Anthenticity of. Origen (Hom. 19, Jer. 1:185) quotes it as Paul's. Tertullian (Marcion 5:21), "the brevity of this epistle is the cause of its escaping Marcion's falsifying hands." Eusebius (E. H. 3:25) ranks it among "the universally acknowledged (homologoumena) epistles of the canon." Jerome (Prooem. Philemon iv. 442) argues against those who thought its Subject beneath an apostle. Ignatius (Ephesians 2, Magnes. 12) alludes to Philemon 1:20. Compare Polycarp 1 and 6. The catalogues, the Muratori Fragment, the list of Athanasius (Ep. 39), Jerome (Ep. 2 ad Paulin.), the council of Laodicea (A.D. 364), and the third of Carthage (A.D. 397) support it.
Its brevity accounts for the few quotations from it in the fathers. Paley (Hor. Paul.) shows its authenticity from the undesigned coincidences between it and the epistle to the Colossians. Place and time of writing. The same bearer Onesimus bore it and epistle to Colossians; in the latter (Colossians 4:7-9) Tychicus is joined with Onesimus. Both address Archippus (Philemon 1:2; Colossians 4:17). Paul and Timothy stand in both headings. In both Paul writes as a prisoner (Philemon 1:9; Colossians 4:18). Both were written at Rome during the early and freer portion of Paul's first imprisonment, A.D. 62; in Philemon 1:22 he anticipates a speedy release.
AIM. This epistle is a beautiful sample of Christianity applied to every day life and home relations and mutual duty of master and servant (Psalm 101:2-7). Onesimus of Colosse, (Colossians 4:9), Philemon's slave, had fled to Rome after defrauding his master (Philemon 1:18). Paul there was instrumental in converting him; then persuaded him to return (Philemon 1:12) and gave him this epistle, recommending him to Philemon's favorable reception as henceforth about to be his "forever," no longer unprofitable but, realizing his name, "profitable to Paul and Philemon" (Philemon 1:11; Philemon 1:15).
Not until Philemon 1:10, and not until its end, does the name occur. Paul skillfully makes the favorable description precede the name which had fallen into so bad repute with Philemon; "I beseech thee for my son whom I begat in my bonds, Onesimus." Trusting soon to be free Paul begs Philemon to prepare him a lodging at Colosse. Paul addresses this epistle also to Apphia, who, from its domestic subject, is supposed to have been Philemon's wife, and to Archippus, a minister of the Colossian (Colossians 4:17) church, and supposed to be Philemon's relative and inmate of his house.

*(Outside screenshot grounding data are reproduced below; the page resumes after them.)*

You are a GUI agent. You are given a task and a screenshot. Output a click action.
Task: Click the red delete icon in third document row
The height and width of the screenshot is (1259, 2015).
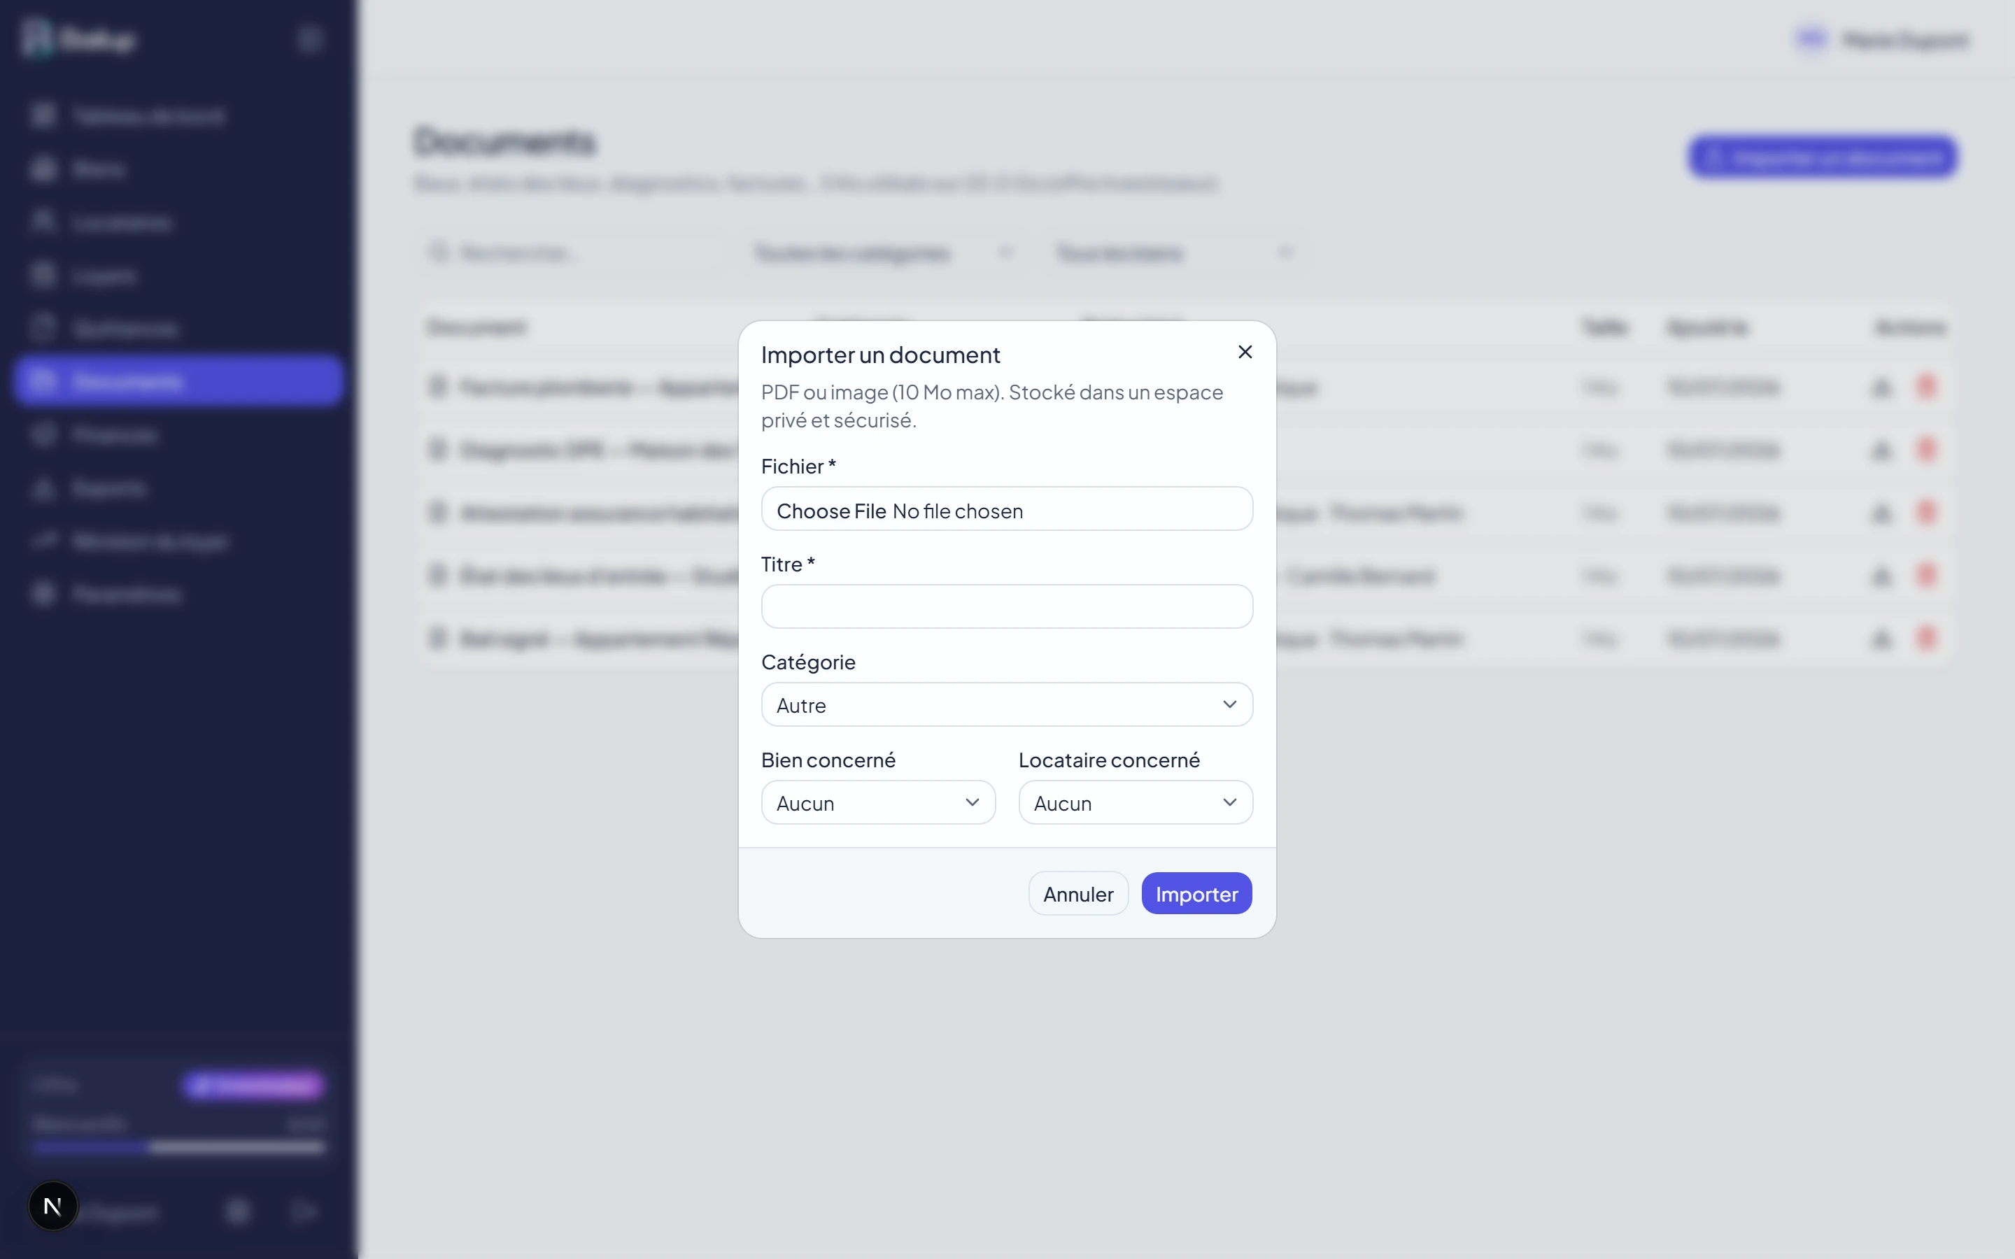(x=1926, y=512)
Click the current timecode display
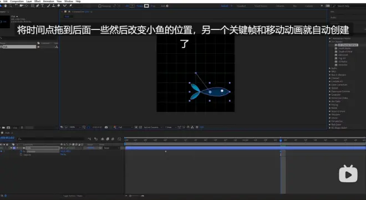This screenshot has height=200, width=366. pos(7,138)
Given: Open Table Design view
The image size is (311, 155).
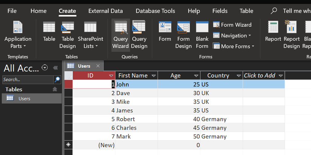Looking at the screenshot, I should tap(67, 35).
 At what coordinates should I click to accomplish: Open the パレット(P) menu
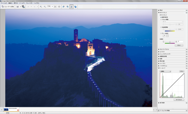click(x=29, y=3)
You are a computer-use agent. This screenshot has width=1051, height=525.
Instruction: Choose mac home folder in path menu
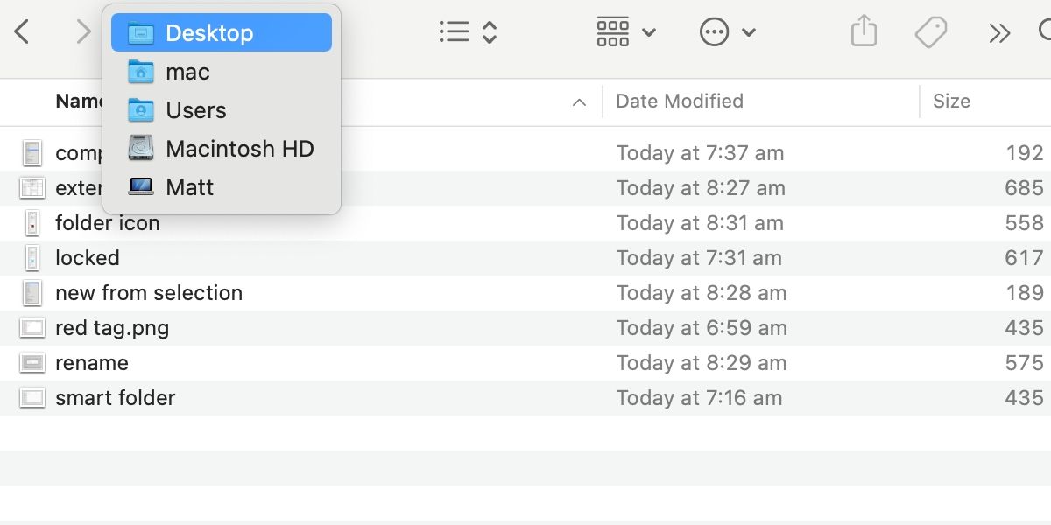pos(187,72)
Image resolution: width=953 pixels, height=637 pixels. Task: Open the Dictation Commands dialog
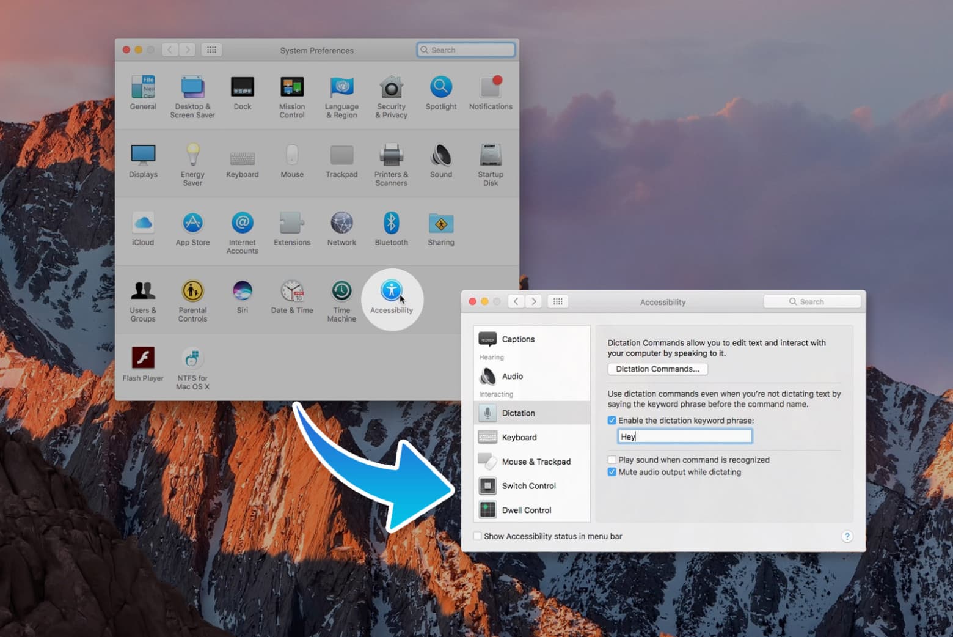[x=657, y=369]
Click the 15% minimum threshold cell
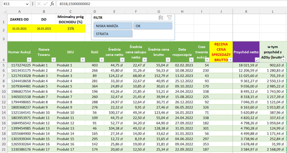 pyautogui.click(x=71, y=29)
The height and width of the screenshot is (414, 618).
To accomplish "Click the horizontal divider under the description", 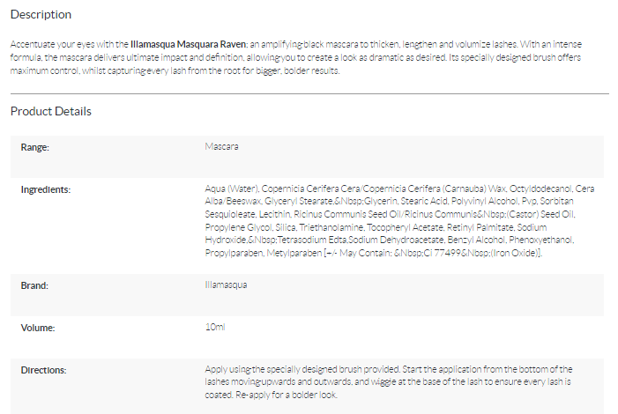I will coord(309,93).
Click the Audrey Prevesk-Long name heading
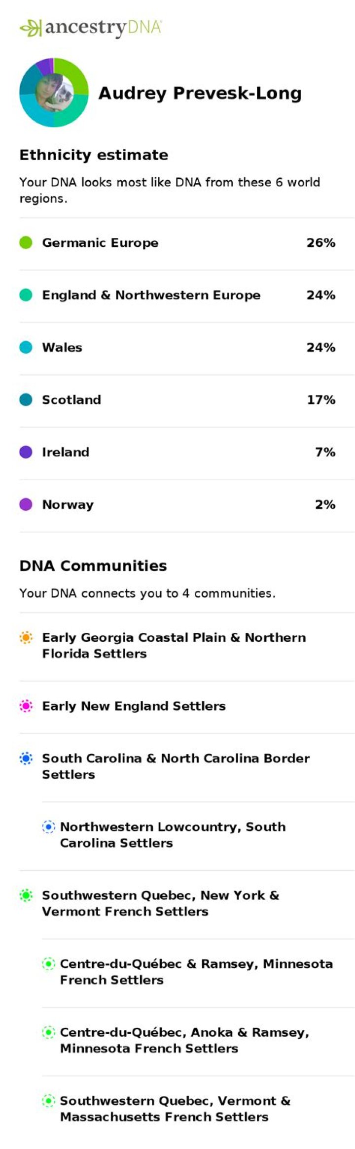Viewport: 355px width, 1149px height. pos(200,93)
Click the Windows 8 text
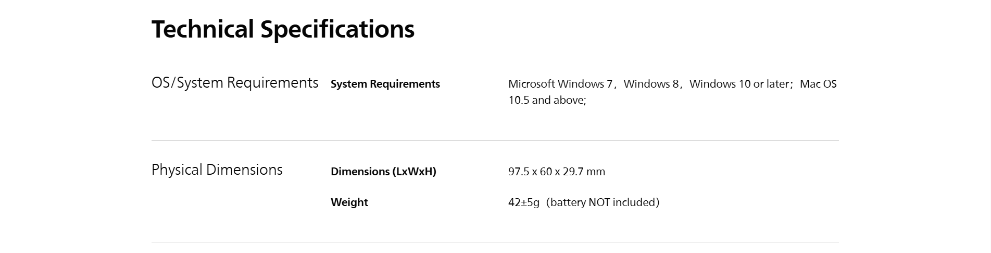991x253 pixels. tap(651, 84)
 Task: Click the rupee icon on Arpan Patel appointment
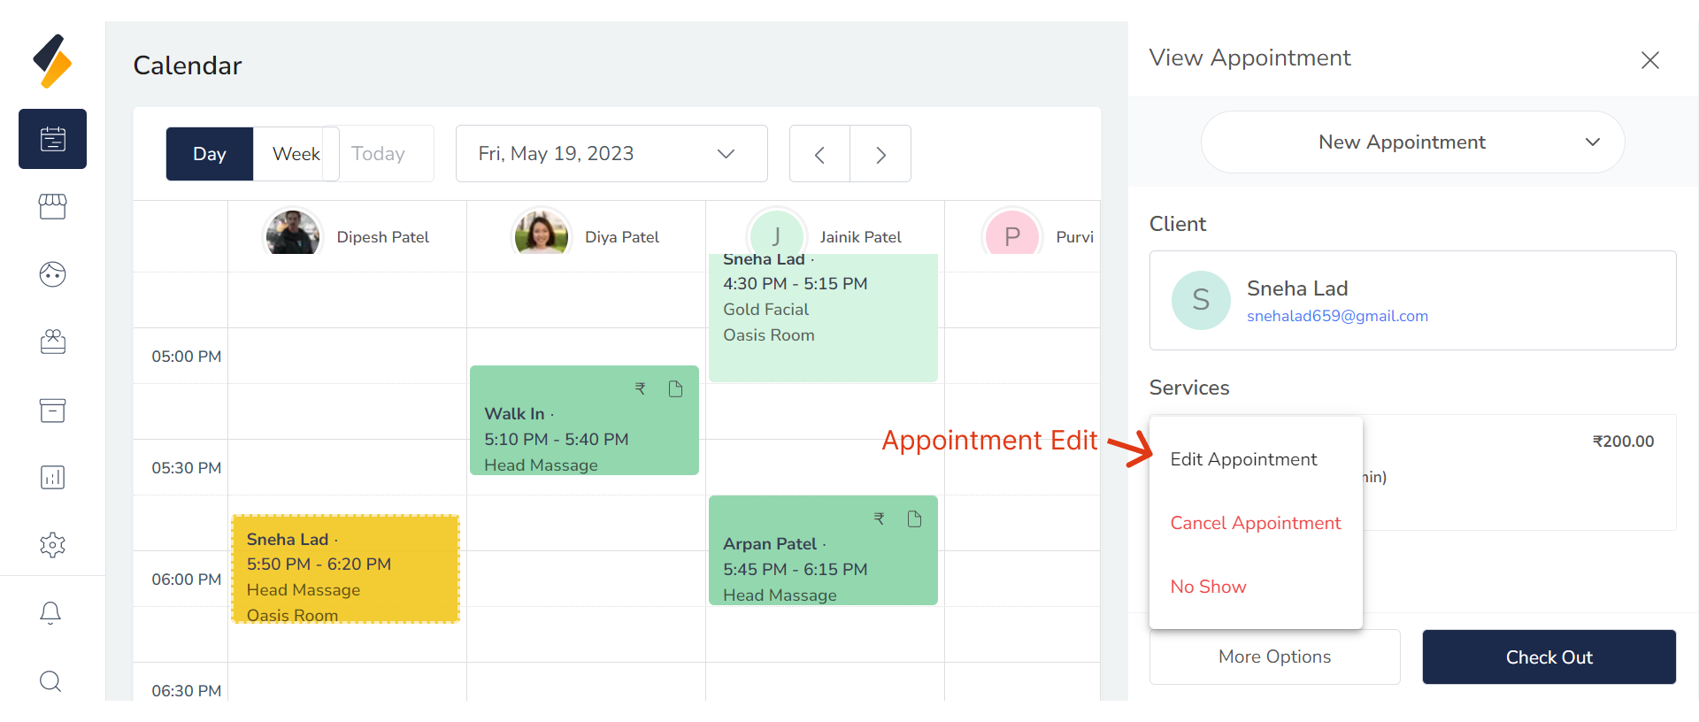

STYLE. Graceful delicacy and genuine politeness, combined with a natural, easy, free flow of feeling and thought, characterize this elegant epistle. Manly and straightforward, without insincere compliment, suppression, or misrepresentation of facts, it at once charms and persuades. Luther says: "it shows a lovely example of Christian love. Paul layeth himself out for poor Onesimus, and with all his means pleadeth his cause with his master, and so setteth himself as if he were Onesimus and had himself done wrong to Philemon. Yet all this doeth he, not with force as if he had a right thereto, but strippeth himself of his right and thus enforceth Philemon to forego his right also: even as Christ did for us with God the Father; for Christ also stripped Himself of His right and by love and humility enforced (?) the Father to lay aside His wrath and power and to take us to His grace for the sake of Christ, who lovingly pleadeth our cause and with all His heart layeth Himself out for us; for we are all His Onesimi."
"Paul was the common friend of the parties at variance; he must conciliate a man who had good reason to be offended; he must commend the offender, yet neither deny nor aggravate the fault; he must assert Christian equality in the face of a system which hardly recognized the humanity of the slave; he could have placed the question on the ground of his own personal rights, yet must waive them to secure an act of spontaneous kindness; his success must be a triumph of love, and nothing be demanded for the sake of the justice which could have claimed everything; he limits his request to a forgiveness of the wrong and g restoration to favor, yet so guards his words as to leave scope for all the generosity which benevolence might prompt toward one whose condition admitted of so much alleviation. Paul has shown in dealing with these contrarieties a tact equal to the occasion" (Smith's Bible Dictionary). The younger Pliny's intercession for a runaway (Ep. 9:21) is decidedly inferior. (See PAUL; ONESIMUS.)